Note: All photos used here were taken by Nicole Kroll Photography, 518-307-5986.

Two of Saratoga’s favorite chefs, Max London of Max London’s and John Ireland of Panza’s, faced off in the Saratoga Farmers’ Market’s fifth annual Iron Chef Challenge on the morning of Saturday, October 6. Grey skies did nothing to deter the crowd of onlookers who tried to learn about the techniques and flavor combinations used by the professionals.

Recognizing the diverse culinary preferences of its customers, the market this year asked the chefs to develop separate meat-centered and vegan plates, and an optional third plate of their own creation.

“Since our market’s first Iron Chef Challenge in 2008, this has become a favorite annual event among our market customers. It’s inspiring for home cooks to see what our area’s talented chefs can create with autumn’s fresh, local ingredients,” noted Jeff Bowers, President of Saratoga Farmers’ Market Association.

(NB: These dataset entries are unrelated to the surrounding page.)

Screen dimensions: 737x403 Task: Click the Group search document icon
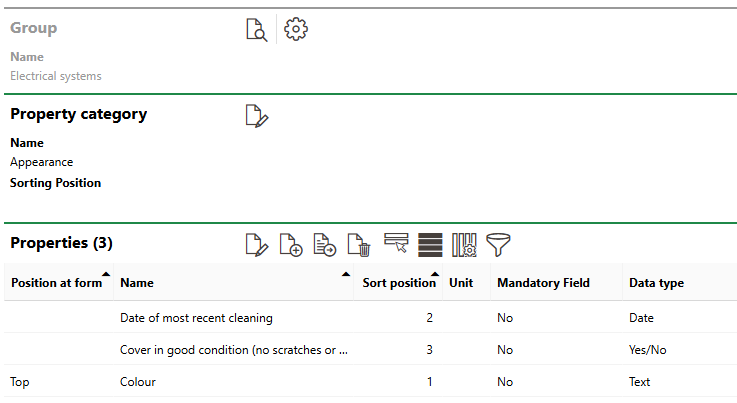257,30
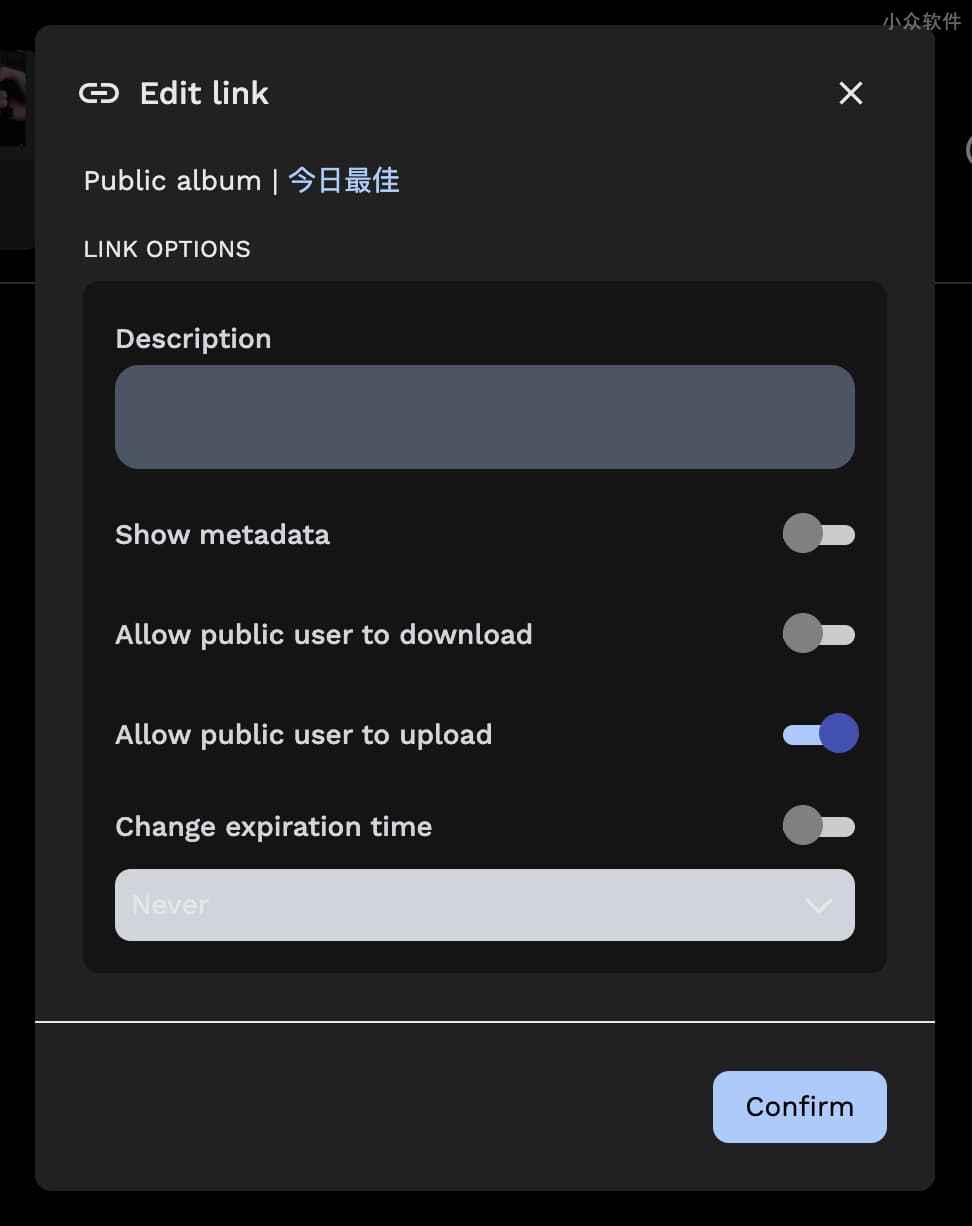Click the Edit link title text

pos(204,93)
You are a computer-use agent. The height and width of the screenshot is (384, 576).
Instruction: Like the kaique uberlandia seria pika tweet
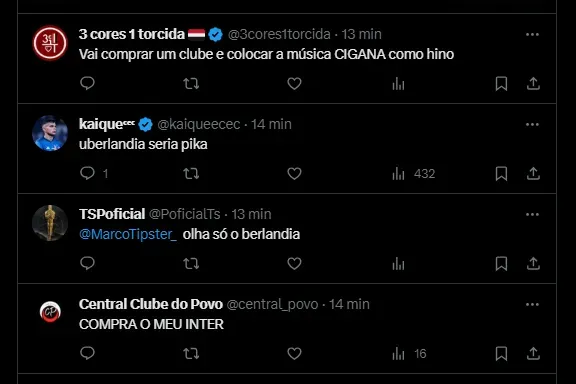click(x=294, y=173)
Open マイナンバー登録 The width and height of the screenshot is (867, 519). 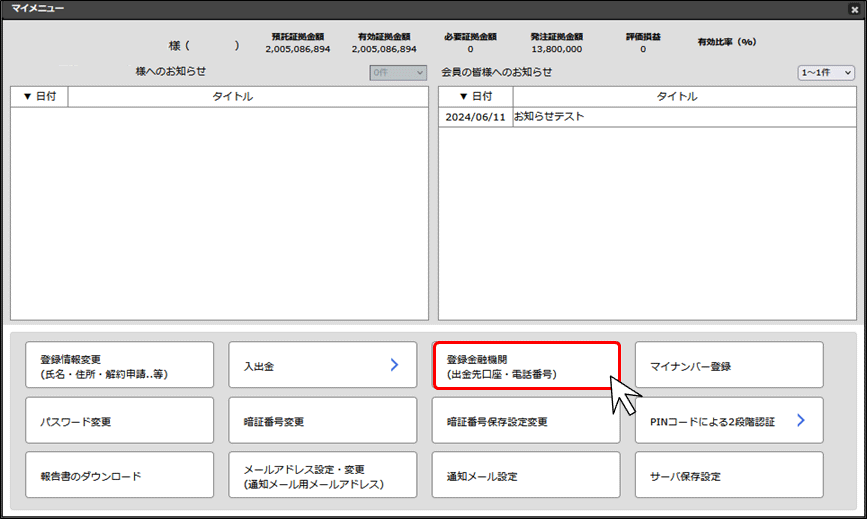pos(729,366)
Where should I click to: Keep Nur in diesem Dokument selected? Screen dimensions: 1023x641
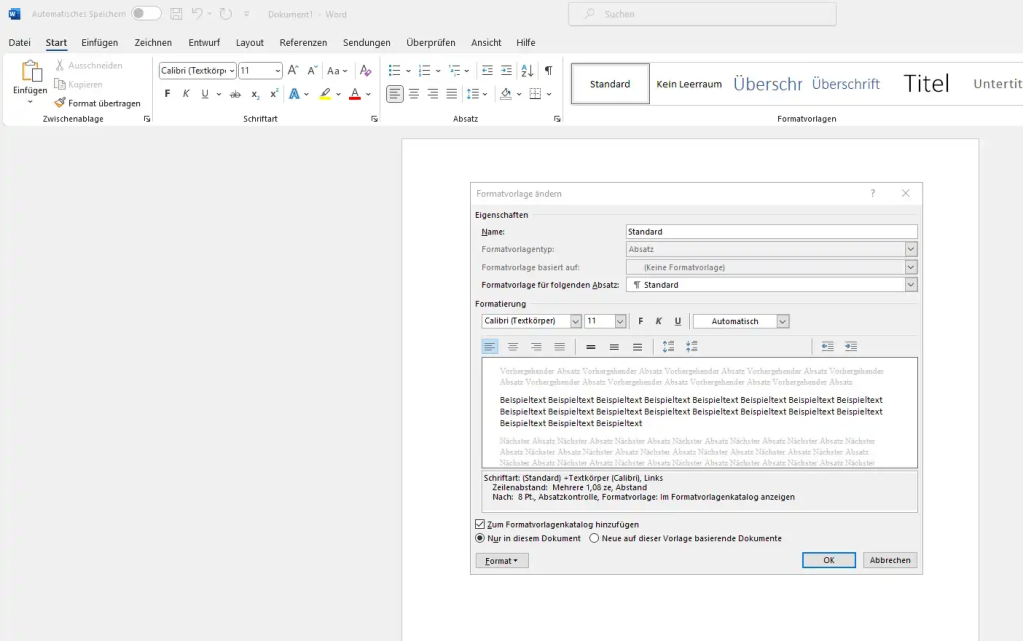(481, 538)
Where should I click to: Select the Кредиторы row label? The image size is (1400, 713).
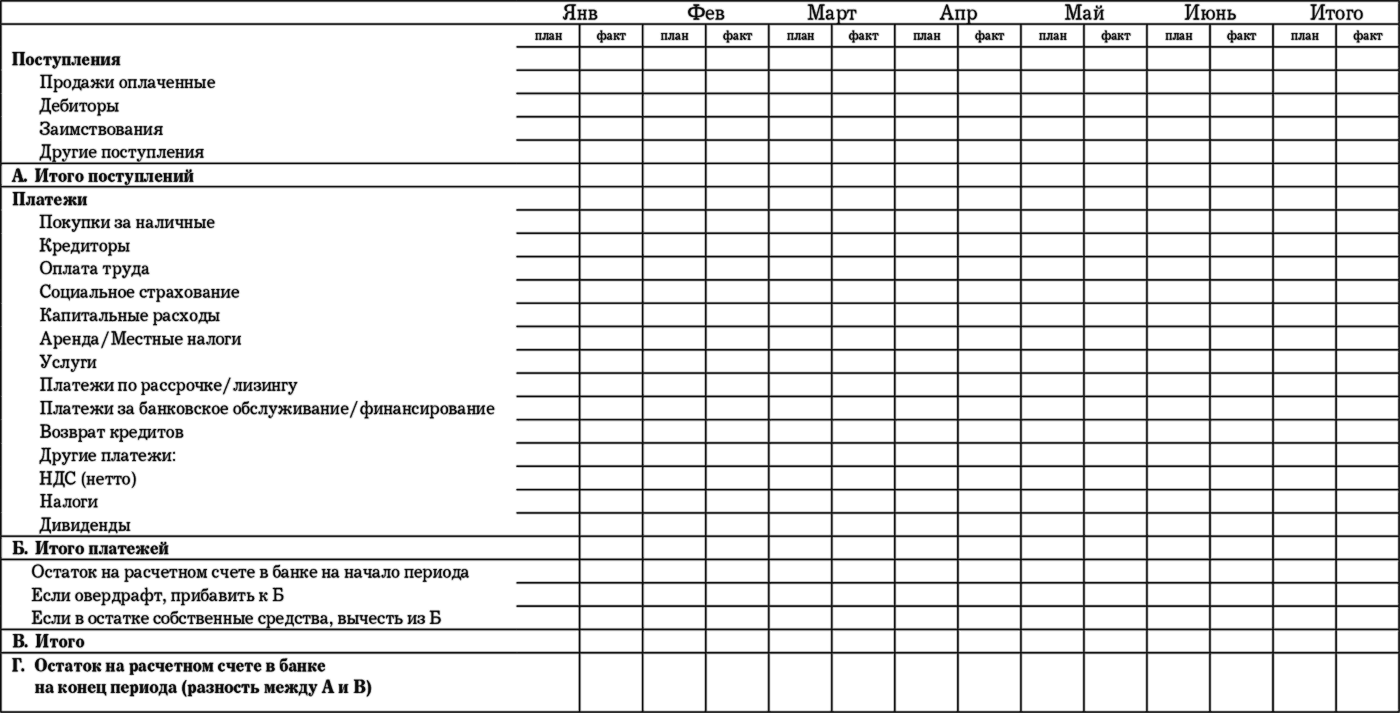click(85, 246)

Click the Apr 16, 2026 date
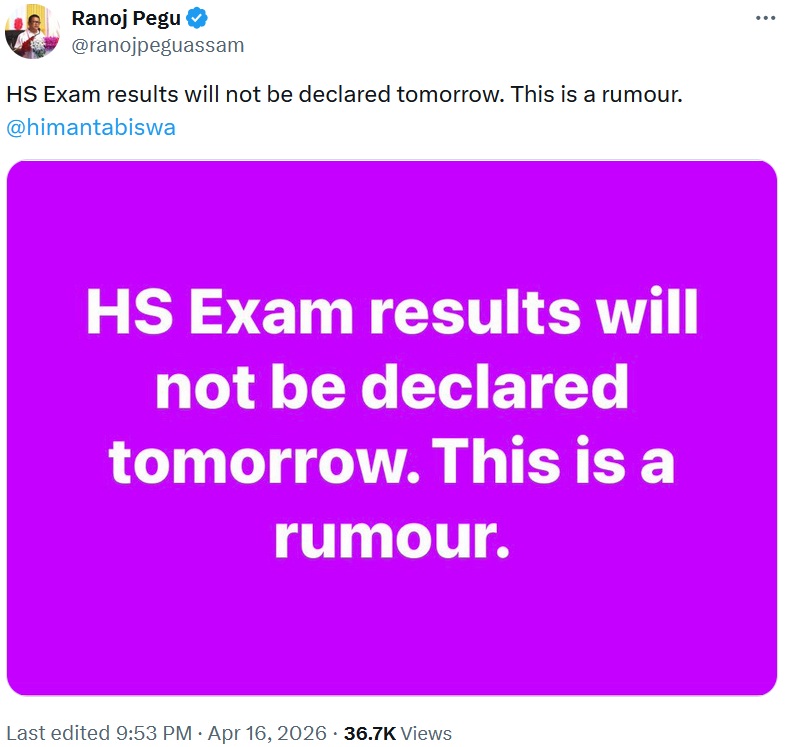coord(266,733)
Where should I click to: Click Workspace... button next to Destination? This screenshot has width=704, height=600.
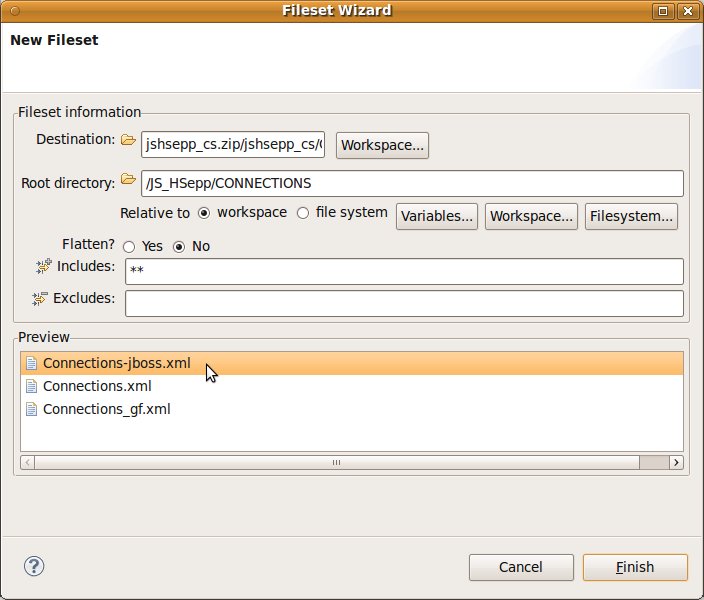pos(383,145)
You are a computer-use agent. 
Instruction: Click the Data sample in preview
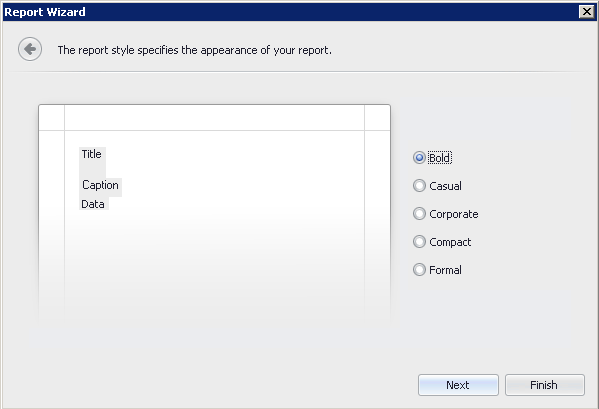(93, 204)
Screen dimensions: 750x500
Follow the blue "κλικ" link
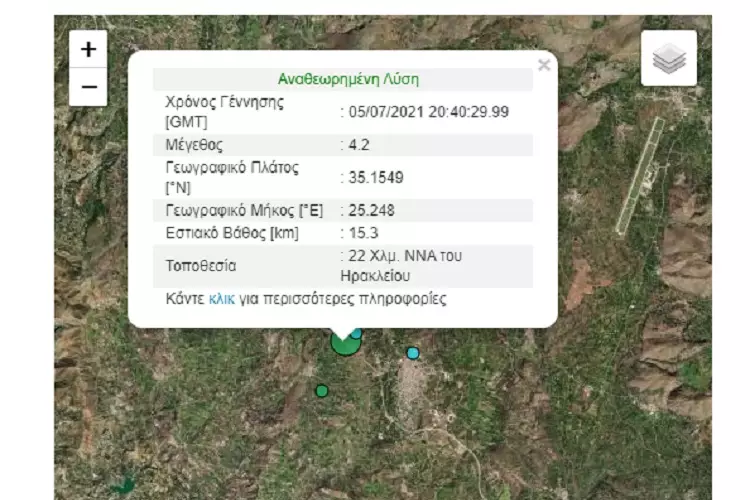tap(222, 299)
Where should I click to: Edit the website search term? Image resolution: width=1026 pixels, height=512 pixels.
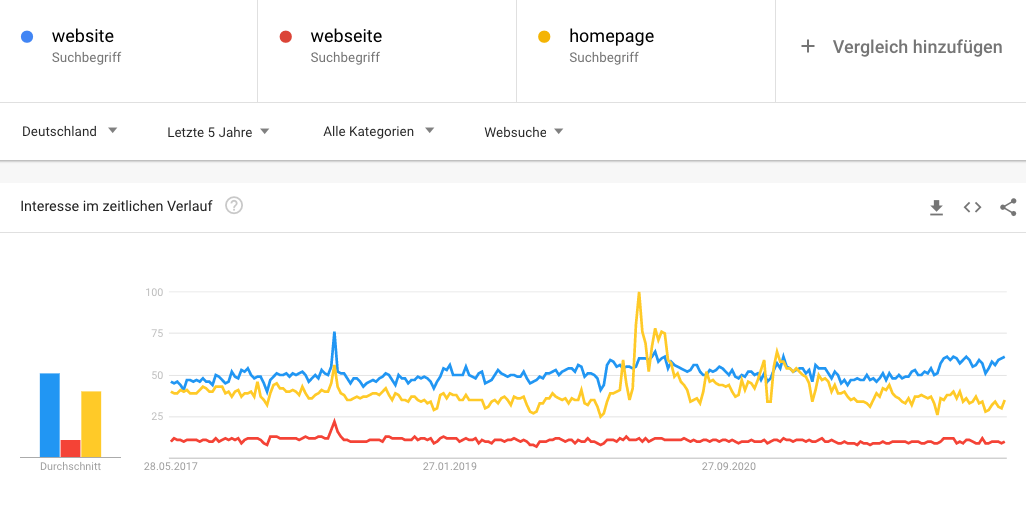click(x=83, y=37)
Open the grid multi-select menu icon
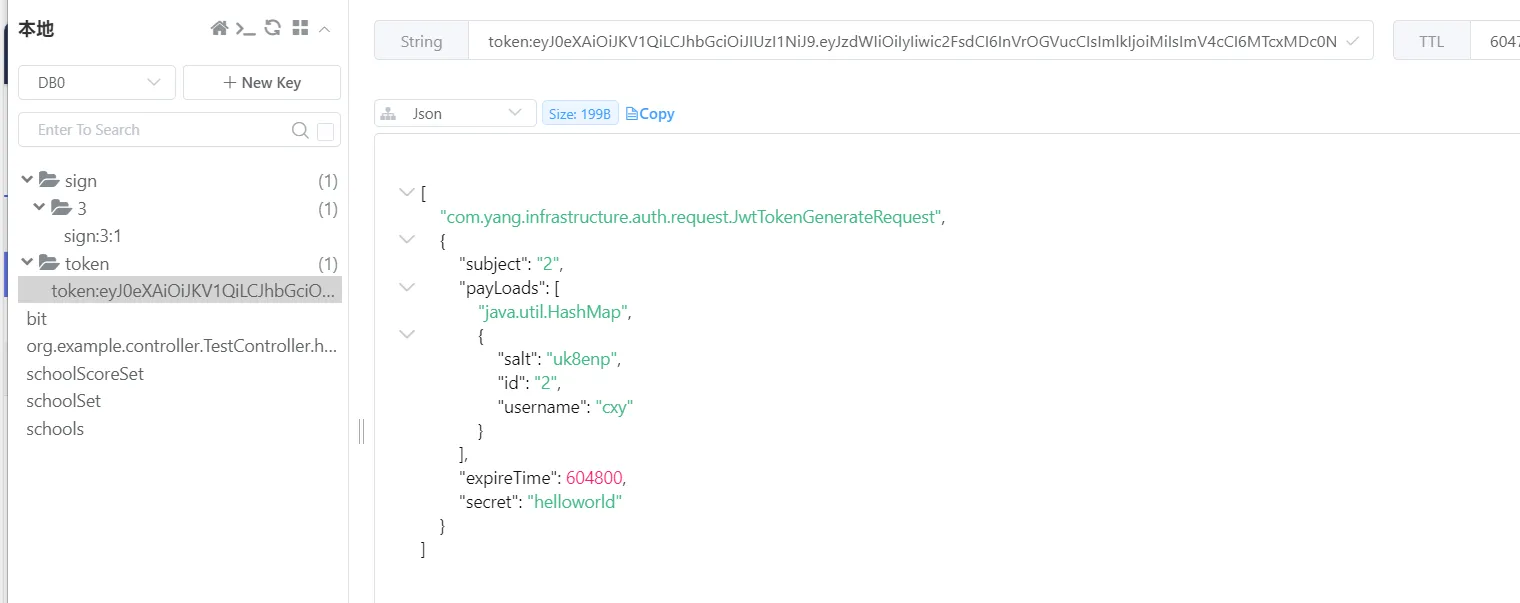 pyautogui.click(x=300, y=29)
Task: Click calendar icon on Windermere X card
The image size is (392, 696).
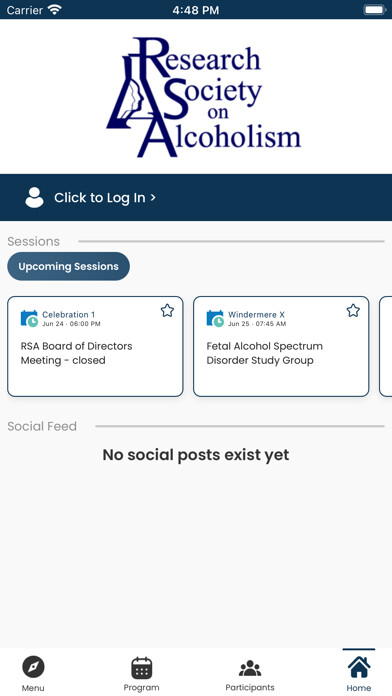Action: pyautogui.click(x=215, y=319)
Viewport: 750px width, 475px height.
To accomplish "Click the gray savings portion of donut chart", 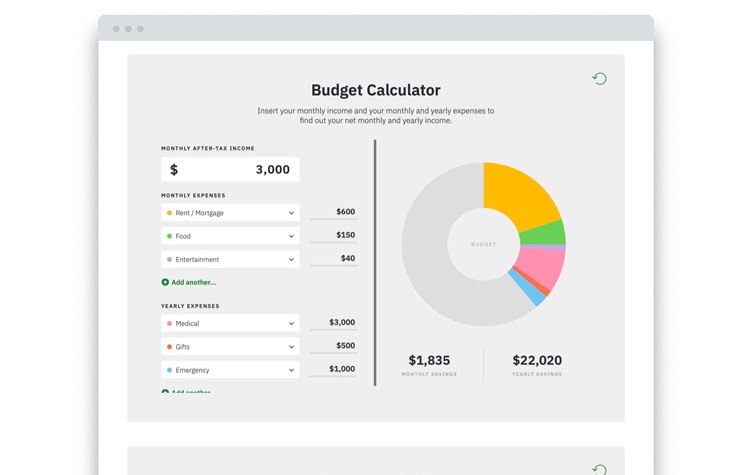I will (433, 268).
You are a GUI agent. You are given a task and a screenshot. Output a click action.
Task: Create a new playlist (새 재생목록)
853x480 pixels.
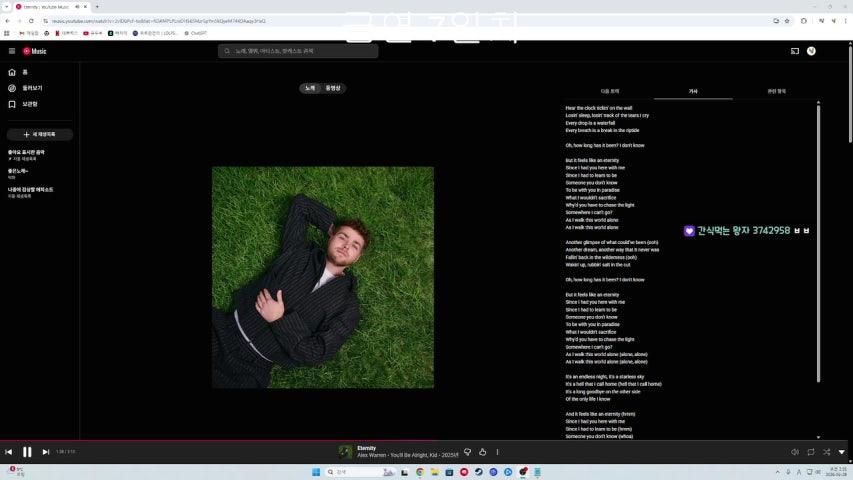[40, 134]
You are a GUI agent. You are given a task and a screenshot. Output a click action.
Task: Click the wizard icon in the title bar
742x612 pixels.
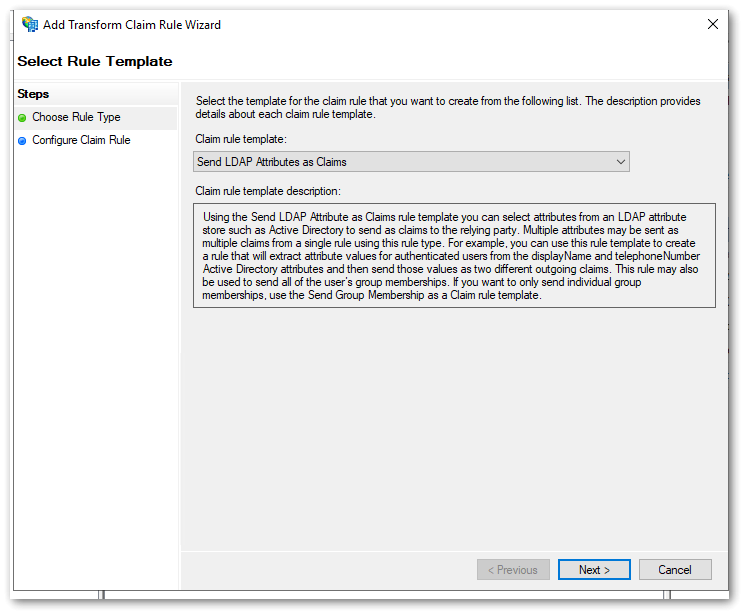coord(29,24)
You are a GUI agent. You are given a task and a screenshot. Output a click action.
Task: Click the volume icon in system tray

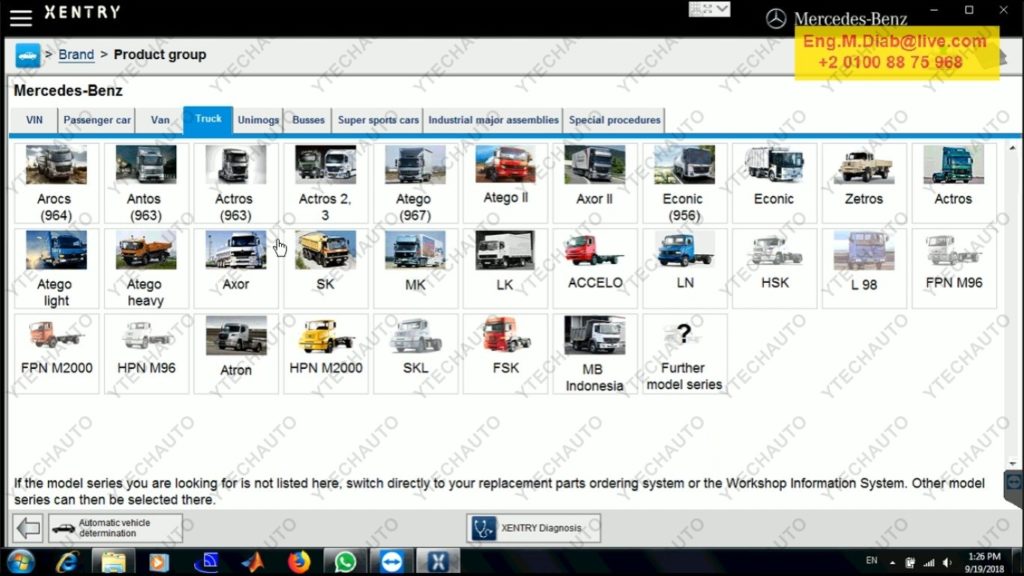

The chefs were allowed to bring butter, flour, oil, salt, pepper, three other ingredients of their choice, and cooking utensils. The cooking equipment was provided by Adirondack Appliance, including a flat-top EVO grill.

Shortly before 9:30 a.m., each chef received a basket of several “mystery ingredients” from the farmers’ market. This year, those items included lamb chops from Elihu Farm, kale from Otrembiak Farm, fennel from Denison Farm, and Gar-La-La, a vegan garlic-potato dip sold at the Wednesday markets by the Zorbas.

This year’s Iron Chef “mystery ingredients,” presented to the chefs just before they began cooking.

Each chef also received $30 to buy additional market items of his choice during a brief shopping period. Then, each chef had one hour of cooking time.

Butternut squash was one of the key ingredients in John Ireland’s third plate.


Max London cooks for the crowd of spectators.

The master of ceremonies for the event was Dave Pedinotti, chef and owner of Mouzon House. Judges for the competition (as pictured in photo below) were:

 All three of this year’s judges are involved in local food blogs and regional food organizations.

Judging was based on criteria including taste, presentation, and originality.


Max London’s Plates

Max London tops his flatbread with Gar-La-La and grilled vegetables.

Max London’s crusted grilled lamb was served with kale, fennel, and ricotta gnocchi.

A fruit-filled crepe with creme fraiche was the dessert that Max London presented to judges.

A random draw at the beginning of the contest determined that Max London would present his plates first to the judges. Each chef had the same amount of time, with John Ireland starting his shop and prep work a short while later. Ireland presented his plates second.
John Ireland’s Plates

A salad of thinly sliced market vegetables, topped with grilled eggplant, presented on a base of Gar-La-La, was the vegan dish prepared by John Ireland.

Ireland’s second plate included grilled lamb, served with bacon fish-sauce jam atop a bed of kale and Brussels sprouts.

For his final plate, John Ireland combined grated butternut squash, goat cheese, pumpernickel crumbs, and plums. The judges found this a very interesting combination.

After sampling each chef’s plates, Ireland was declared the 2012 winner, coming out ahead of London by a few points.

“Our market places an emphasis on helping consumers create fresh, healthy meals from farm-fresh ingredients from this region. We hope this competition might inspire some friendly competitions among families or neighbors, ” noted Market Coordinator and event organizer Suzanne Carreker-Voigt.